_Given data_:
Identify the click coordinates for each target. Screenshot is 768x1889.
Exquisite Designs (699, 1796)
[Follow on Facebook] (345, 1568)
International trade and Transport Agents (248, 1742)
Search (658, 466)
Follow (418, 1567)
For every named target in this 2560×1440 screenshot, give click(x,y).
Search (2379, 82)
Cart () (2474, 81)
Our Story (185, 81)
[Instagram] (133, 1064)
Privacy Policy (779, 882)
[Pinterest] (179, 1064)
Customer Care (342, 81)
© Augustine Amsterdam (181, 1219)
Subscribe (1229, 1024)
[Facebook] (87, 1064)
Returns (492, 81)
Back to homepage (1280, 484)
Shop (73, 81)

_Work task_: The required output is the line containing "International trade and" through the last line of the records above, each copied exactly and nothing more.

_Response area_:
International trade and Transport Agents (248, 1742)
Search (658, 466)
Follow (418, 1567)
For every named target in this 2560×1440 screenshot, give click(x,y).
Search (2379, 82)
Cart () (2474, 81)
Our Story (185, 81)
[Instagram] (133, 1064)
Privacy Policy (779, 882)
[Pinterest] (179, 1064)
Customer Care (342, 81)
© Augustine Amsterdam (181, 1219)
Subscribe (1229, 1024)
[Facebook] (87, 1064)
Returns (492, 81)
Back to homepage (1280, 484)
Shop (73, 81)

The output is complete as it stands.